>>>

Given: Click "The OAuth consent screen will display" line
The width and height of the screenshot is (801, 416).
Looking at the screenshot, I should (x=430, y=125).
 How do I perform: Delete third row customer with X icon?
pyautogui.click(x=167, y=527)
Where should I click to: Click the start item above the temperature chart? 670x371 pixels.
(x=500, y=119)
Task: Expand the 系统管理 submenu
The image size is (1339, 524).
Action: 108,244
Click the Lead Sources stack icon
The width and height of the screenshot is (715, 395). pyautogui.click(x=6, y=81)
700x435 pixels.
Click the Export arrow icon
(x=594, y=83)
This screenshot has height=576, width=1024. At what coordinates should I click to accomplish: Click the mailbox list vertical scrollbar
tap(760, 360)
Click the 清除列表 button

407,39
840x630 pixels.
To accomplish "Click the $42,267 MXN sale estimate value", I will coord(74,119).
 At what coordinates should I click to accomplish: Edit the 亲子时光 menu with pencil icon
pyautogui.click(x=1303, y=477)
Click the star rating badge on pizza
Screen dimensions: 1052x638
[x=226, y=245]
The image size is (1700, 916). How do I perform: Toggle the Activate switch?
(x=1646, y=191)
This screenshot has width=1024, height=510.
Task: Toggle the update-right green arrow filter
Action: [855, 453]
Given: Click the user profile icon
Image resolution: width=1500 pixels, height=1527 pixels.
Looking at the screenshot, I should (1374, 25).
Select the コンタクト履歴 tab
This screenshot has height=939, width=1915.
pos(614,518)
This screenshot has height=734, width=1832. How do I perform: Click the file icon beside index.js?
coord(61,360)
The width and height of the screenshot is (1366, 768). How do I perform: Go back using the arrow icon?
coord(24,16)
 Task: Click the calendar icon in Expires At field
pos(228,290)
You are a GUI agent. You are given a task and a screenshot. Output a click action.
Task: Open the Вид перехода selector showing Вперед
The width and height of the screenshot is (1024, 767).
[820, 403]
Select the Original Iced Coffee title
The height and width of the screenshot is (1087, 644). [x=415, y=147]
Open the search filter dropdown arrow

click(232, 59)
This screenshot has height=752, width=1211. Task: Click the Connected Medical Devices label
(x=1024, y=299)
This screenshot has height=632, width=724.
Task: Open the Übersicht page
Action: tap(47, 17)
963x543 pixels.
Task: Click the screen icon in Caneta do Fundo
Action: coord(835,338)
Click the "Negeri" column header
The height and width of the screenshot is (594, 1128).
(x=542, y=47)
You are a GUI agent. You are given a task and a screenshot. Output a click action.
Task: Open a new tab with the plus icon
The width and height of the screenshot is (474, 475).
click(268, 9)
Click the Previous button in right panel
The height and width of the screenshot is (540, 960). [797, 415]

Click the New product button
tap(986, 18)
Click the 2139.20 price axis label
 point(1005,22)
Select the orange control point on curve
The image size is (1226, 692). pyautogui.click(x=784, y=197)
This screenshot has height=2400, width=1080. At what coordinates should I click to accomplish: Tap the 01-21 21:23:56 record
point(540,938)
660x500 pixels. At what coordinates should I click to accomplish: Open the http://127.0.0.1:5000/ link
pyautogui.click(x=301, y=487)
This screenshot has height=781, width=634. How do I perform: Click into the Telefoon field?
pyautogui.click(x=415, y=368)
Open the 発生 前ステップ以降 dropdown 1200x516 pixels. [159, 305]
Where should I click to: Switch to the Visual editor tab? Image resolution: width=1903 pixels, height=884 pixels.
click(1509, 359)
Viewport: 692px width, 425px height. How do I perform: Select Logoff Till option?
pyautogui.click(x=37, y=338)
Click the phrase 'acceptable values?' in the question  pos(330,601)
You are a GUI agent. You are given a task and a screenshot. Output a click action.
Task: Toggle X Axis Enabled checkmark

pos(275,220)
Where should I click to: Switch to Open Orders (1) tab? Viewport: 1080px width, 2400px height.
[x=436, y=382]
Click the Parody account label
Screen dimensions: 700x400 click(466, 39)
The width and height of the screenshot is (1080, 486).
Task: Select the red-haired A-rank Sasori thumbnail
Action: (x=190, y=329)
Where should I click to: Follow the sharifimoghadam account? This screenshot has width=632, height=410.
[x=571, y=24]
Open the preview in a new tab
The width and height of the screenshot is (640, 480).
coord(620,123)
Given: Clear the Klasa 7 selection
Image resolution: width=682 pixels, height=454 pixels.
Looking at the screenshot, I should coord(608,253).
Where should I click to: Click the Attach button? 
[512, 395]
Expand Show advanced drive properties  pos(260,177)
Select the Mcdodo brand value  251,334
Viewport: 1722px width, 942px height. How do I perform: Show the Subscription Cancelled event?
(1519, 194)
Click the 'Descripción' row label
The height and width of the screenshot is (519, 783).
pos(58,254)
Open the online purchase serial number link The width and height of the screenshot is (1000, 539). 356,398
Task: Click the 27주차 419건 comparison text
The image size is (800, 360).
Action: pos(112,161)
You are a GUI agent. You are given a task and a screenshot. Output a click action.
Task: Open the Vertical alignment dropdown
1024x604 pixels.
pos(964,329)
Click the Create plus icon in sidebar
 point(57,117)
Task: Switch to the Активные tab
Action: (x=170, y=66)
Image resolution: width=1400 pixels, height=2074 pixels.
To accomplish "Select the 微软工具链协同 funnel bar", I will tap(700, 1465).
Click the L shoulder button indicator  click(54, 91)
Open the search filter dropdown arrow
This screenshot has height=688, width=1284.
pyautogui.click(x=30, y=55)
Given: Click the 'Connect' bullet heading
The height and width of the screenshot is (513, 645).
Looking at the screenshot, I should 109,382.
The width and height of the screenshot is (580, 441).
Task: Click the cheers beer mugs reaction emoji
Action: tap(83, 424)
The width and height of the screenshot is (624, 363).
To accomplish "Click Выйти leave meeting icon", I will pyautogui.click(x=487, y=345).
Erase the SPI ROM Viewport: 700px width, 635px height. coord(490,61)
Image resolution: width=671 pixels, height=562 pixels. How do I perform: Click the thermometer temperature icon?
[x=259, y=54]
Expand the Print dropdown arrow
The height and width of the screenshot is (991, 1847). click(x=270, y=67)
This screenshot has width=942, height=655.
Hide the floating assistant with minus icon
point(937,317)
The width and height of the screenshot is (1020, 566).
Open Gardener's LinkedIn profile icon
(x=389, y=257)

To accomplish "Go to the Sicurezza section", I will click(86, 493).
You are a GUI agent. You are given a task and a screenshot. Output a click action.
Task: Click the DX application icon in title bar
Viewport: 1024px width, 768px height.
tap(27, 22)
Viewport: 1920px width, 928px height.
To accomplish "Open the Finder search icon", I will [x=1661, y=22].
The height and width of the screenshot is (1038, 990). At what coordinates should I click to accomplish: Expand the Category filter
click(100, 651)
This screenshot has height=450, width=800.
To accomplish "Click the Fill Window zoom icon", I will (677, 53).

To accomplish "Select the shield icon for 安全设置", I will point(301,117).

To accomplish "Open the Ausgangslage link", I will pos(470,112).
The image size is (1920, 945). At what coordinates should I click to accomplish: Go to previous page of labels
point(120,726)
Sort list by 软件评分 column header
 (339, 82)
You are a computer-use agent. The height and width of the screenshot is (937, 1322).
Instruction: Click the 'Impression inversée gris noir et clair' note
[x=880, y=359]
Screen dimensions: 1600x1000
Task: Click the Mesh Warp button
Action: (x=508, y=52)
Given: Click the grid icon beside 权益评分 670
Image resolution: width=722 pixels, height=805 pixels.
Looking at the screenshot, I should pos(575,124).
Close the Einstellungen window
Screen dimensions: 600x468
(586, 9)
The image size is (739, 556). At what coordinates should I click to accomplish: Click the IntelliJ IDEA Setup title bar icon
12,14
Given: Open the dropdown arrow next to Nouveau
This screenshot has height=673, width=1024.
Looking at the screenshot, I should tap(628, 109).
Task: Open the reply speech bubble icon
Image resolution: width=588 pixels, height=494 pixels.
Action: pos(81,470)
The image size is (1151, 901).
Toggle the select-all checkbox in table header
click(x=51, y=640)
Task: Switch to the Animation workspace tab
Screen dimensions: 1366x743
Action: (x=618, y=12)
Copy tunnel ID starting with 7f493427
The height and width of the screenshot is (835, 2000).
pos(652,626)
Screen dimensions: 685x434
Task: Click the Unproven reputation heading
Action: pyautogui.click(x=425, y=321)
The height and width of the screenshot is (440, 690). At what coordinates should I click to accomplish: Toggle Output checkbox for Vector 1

<<<

● **TASK TO CARRY OUT**: From the entries above, copy out every line where the string "will" appears.

● **COMPLETED EXERCISE**:
Given: Click "The OAuth consent screen will display" line
To accomplish "Click the $42,267 MXN sale estimate value", I will coord(74,119).
To accomplish "Select the 微软工具链协同 funnel bar", I will tap(700, 1465).
To accomplish "Click Выйти leave meeting icon", I will pyautogui.click(x=487, y=345).
To accomplish "Go to the Sicurezza section", I will click(86, 493).
To accomplish "Open the Finder search icon", I will [x=1661, y=22].
To accomplish "Click the Fill Window zoom icon", I will (677, 53).
To accomplish "Select the shield icon for 安全设置", I will point(301,117).
To accomplish "Open the Ausgangslage link", I will pos(470,112).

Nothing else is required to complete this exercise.